We know that the centre of the circle ${{x}^{2}}+{{y}^{2}}+2gx+2fy+c=0$ is defined as $\left( -g,-f \right)$.
So, we get the centre of the circle ${{x}^{2}}+{{y}^{2}}-6x+2y=0$ as $\left( -\left( -3 \right),-1 \right)=\left( 3,-1 \right)$.

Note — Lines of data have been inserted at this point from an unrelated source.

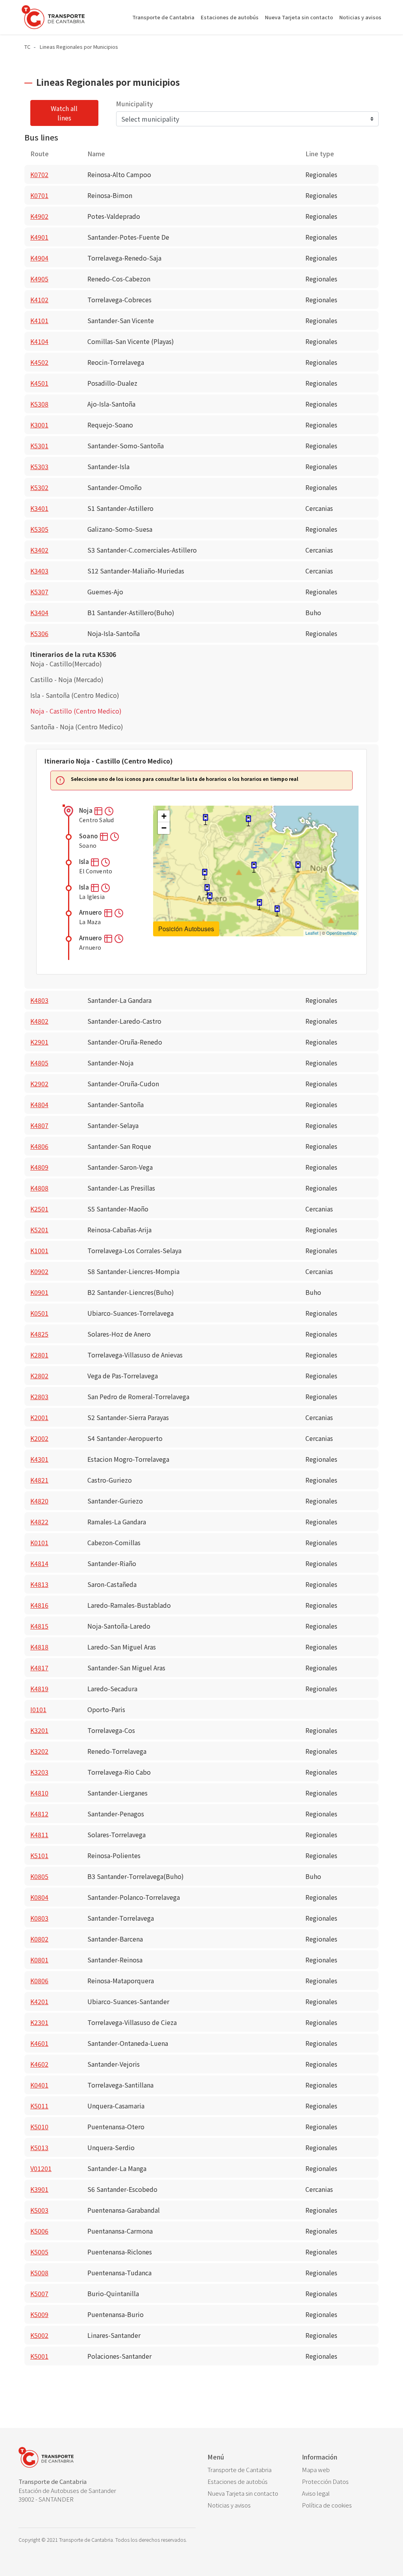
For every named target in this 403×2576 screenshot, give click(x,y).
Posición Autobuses (186, 928)
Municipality (134, 103)
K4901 (39, 237)
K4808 (39, 1188)
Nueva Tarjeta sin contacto (299, 17)
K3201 (39, 1730)
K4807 (39, 1125)
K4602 (39, 2064)
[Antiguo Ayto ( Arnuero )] (209, 898)
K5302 (39, 487)
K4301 (39, 1459)
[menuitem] (248, 2470)
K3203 (39, 1772)
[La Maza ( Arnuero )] (204, 874)
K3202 (39, 1751)
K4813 (39, 1584)
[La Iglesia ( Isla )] (205, 819)
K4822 (39, 1521)
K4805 (39, 1062)
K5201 (39, 1229)
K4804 (39, 1104)
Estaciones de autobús (230, 17)
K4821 (39, 1480)
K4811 (39, 1834)
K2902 (39, 1083)
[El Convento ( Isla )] (248, 821)
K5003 (39, 2210)
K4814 (39, 1563)
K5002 (39, 2335)
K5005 (39, 2251)
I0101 (38, 1709)
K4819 (39, 1688)
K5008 (39, 2272)
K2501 (39, 1208)
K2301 (39, 2022)
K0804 (39, 1897)
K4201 (39, 2001)
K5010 (39, 2126)
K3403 (39, 570)
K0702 (39, 174)
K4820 (39, 1500)
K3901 (39, 2189)
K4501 (39, 383)
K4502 (39, 362)
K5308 (39, 404)
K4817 (39, 1667)
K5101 (39, 1855)
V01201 (41, 2168)
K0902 (39, 1271)
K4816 (39, 1605)
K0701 (39, 195)
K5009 (39, 2314)
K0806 (39, 1980)
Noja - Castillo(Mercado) (66, 663)
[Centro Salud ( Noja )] (298, 867)
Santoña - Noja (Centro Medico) (76, 726)
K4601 (39, 2043)
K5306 (39, 633)
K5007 (39, 2293)
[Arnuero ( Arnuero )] (207, 889)
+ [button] (163, 816)
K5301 (39, 445)
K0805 (39, 1876)
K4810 (39, 1792)
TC (27, 46)
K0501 (39, 1313)
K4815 (39, 1626)
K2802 (39, 1375)
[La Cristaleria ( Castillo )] (259, 904)
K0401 (39, 2085)
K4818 (39, 1646)
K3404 (39, 612)
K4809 (39, 1167)
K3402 (39, 550)
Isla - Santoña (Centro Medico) (74, 695)
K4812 (39, 1813)
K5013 (39, 2147)
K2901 (39, 1042)
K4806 (39, 1146)
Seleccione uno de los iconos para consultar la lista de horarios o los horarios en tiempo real (184, 779)
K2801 (39, 1354)
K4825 (39, 1334)
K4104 (39, 341)
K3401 (39, 508)
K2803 (39, 1396)
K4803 (39, 1000)
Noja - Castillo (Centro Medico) (76, 711)
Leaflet (311, 933)
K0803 (39, 1918)
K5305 (39, 529)
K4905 (39, 278)
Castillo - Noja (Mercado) (67, 679)
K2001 (39, 1417)
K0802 (39, 1939)
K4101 (39, 320)
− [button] (163, 828)
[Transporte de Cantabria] (53, 17)
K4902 (39, 216)
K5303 (39, 466)
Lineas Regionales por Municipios (79, 46)
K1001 (39, 1250)
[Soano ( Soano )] (254, 867)
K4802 (39, 1021)
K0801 (39, 1959)
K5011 (39, 2105)
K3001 (39, 424)
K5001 (39, 2356)
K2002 (39, 1438)
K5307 (39, 591)
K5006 (39, 2231)
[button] (99, 810)
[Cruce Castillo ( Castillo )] (277, 911)
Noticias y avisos (360, 17)
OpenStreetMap (341, 933)
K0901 (39, 1292)
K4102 (39, 299)
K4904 (39, 258)
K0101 (39, 1542)
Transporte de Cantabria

We have found the centre of the circle ${{x}^{2}}+{{y}^{2}}-6x+2y=0$ as $\left( 3,-1 \right)$.
Let us draw the circle to get a clear view.

We know that the diameter of a circle passes through the center. This means that the point $\left( 3,-1 \right)$ should satisfy the equation of the line $2x+y=5$.
Let us substitute the point $\left( 3,-1 \right)$ in the equation of the line $2x+y=5$.
So, we get $2\left( 3 \right)-1=5$.
$\Rightarrow 6-1=5$.
$\Rightarrow 5=5$.
We have got L.H.S = R.H.S, which means that the line $2x+y=5$ is the diameter of the circle.
So, the given assertion (A) is true.
Now let us consider Reason(R)
Let us assume the point $\left( {{x}_{1}},{{y}_{1}} \right)$ on the circle ${{x}^{2}}+{{y}^{2}}-6x+2y=0$.
Now, let us find the slope of the tangent at this point to the circle.
So, we get $\dfrac{d}{dx}\left( {{x}^{2}}+{{y}^{2}}-6x+2y \right)=\dfrac{d}{dx}\left( 0 \right)$.
$\Rightarrow 2x+2y\dfrac{dy}{dx}-6+2\dfrac{dy}{dx}=0$.
$\Rightarrow \left( 2y+2 \right)\dfrac{dy}{dx}=6-2x$.
$\Rightarrow \dfrac{dy}{dx}=\dfrac{\left( 6-2x \right)}{\left( 2y+2 \right)}$.
So, the slope(m) of the tangent at the point $\left( {{x}_{1}},{{y}_{1}} \right)$ is \[m={{\left. \dfrac{dy}{dx} \right|}_{\left( {{x}_{1}},{{y}_{1}} \right)}}=\dfrac{\left( 6-2{{x}_{1}} \right)}{\left( 2{{y}_{1}}+2 \right)}\].
We know that the tangent and normal are perpendicular to each other and we also know that the product of slopes of perpendicular lines is $-1$.
Let us assume the slope of normal be ${{m}_{n}}$. So, we get $\dfrac{\left( 6-2{{x}_{1}} \right)}{\left( 2{{y}_{1}}+2 \right)}\times {{m}_{1}}=-1$.
$\Rightarrow {{m}_{1}}=\dfrac{\left( 2{{y}_{1}}+2 \right)}{\left( 2{{x}_{1}}-6 \right)}$.
We have to find the equation of the normal passing through the point $\left( {{x}_{1}},{{y}_{1}} \right)$ and having slope ${{m}_{1}}=\dfrac{\left( 2{{y}_{1}}+2 \right)}{\left( 2{{x}_{1}}-6 \right)}$.
So, the equation of the normal is $y-{{y}_{1}}=\dfrac{\left( 2{{y}_{1}}+2 \right)}{\left( 2{{x}_{1}}-6 \right)}\times \left( x-{{x}_{1}} \right)$.
$\Rightarrow \left( y-{{y}_{1}} \right)\times \left( {{x}_{1}}-3 \right)=\left( x-{{x}_{1}} \right)\times \left( {{y}_{1}}+1 \right)$.
Let us substitute the centre of circle $\left( 3,-1 \right)$ in this equation.
$\Rightarrow \left( y-{{y}_{1}} \right)\times \left( 3-3 \right)=\left( x-{{x}_{1}} \right)\times \left( -1+1 \right)$.
$\Rightarrow \left( y-{{y}_{1}} \right)\times \left( 0 \right)=\left( x-{{x}_{1}} \right)\times \left( 0 \right)$.
$\Rightarrow 0=0$.
So, we have got L.H.S = R.H.S which means that the normal is passing through the center of the circle.
This tells us that Reason (R) is correct.
We can see that both normal and diameter are passing through the center and connecting opposite sides of the diameter which means that the diameter of the circle is also the normal of the circle.
So, the reason (R) is the correct explanation for the Assertion (A). The correct option for the given problem is (a).

Note: We should check whether assertion can be explained with the given reason in any way possible. We should not directly say anything without proof of this type of problem. We should not make calculation mistakes while solving this problem. We should know that all the diameters of the circle are normal to it as we proved the result.